By Chris Butler | Tennessee Watchdog

NASHVILLE — Halloween is fast approaching, and Tennessee Department of Environment and Conservation officials want to boost morale by teaching workers to carve jack-o’-lanterns.

But will TDEC employees finally be happy?

Earlier this year TDEC officials would not disclose results of an employee survey measuring whether employees were glad to go to work.

One never knows, considering TDEC leadership has scolded employees for reported laziness on the job.

But why are employees of a taxpayer-subsidized agency worrying themselves with jack-o-lanterns?

TDEC spokesman Eric Ward said Wednesday that Michael’s Arts and Crafts employees are offering the free demonstration to agency employees during lunch breaks.

HAPPY HALLOWEEN: How many pumpkin jack-o’-lanterns will TDEC employees learn how to make?

“These are fun activities intended to build camaraderie among employees,” Ward told Tennessee Watchdog.

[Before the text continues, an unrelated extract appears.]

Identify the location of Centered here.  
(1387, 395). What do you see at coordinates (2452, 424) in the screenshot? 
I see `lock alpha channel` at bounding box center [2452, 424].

“I hope that you would consider the fact that employee engagement and workplace culture are common ingredients to productive and efficient workplaces.”

Ward would not say where, exactly, TDEC employees will learn to do something maybe more ghoulish than regulate a private business, but it’s likely they will do so in a taxpayer-funded building in downtown Nashville.

TDEC’s Office of Talent Management, which is supposed to help employees with team development, recruitment and professional goals, is helping with the demonstration, Ward said.

Ward would not answer specific questions as to how many employees this particular branch of TDEC has or how much money taxpayers allocate to it every year.

Tennessee Watchdog received anonymous information earlier this year suggesting TDEC management received lousy feedback on an employee happiness survey, but agency officials downplayed those concerns.

Tennessee Department of Environment and Conservation

As reported earlier this year, TDEC’s Water Quality deputy director under the Division of Water Resources criticized employees for “non-productive, non-work related activities during the work hours.”

Former Water Resources Division Director Sandra K. Dudley, the Tennessee official most responsible for maintaining the quality of the state’s water and public works systems, reminded her own employees about how to use a toilet.

Dudley’s email included a warning, saying workers aren’t supposed to flush shoes down the commodes at the department’s main offices in downtown Nashville, at the Tennessee Tower.

Dudley advised workers against flushing ink pens and paper clips.

Justin Owen, president of the free-market Beacon Center of Tennessee, said earlier this year TDEC plays one of the biggest roles of any state agency in regulating the state’s businesses.

“If its employees have so much free time to socialize and play on the Internet, the department should be shrunk, and taxpayer money returned to our pockets. Tennessee businesses should not have to face unnecessary hurdles just so bureaucrats can justify their positions.”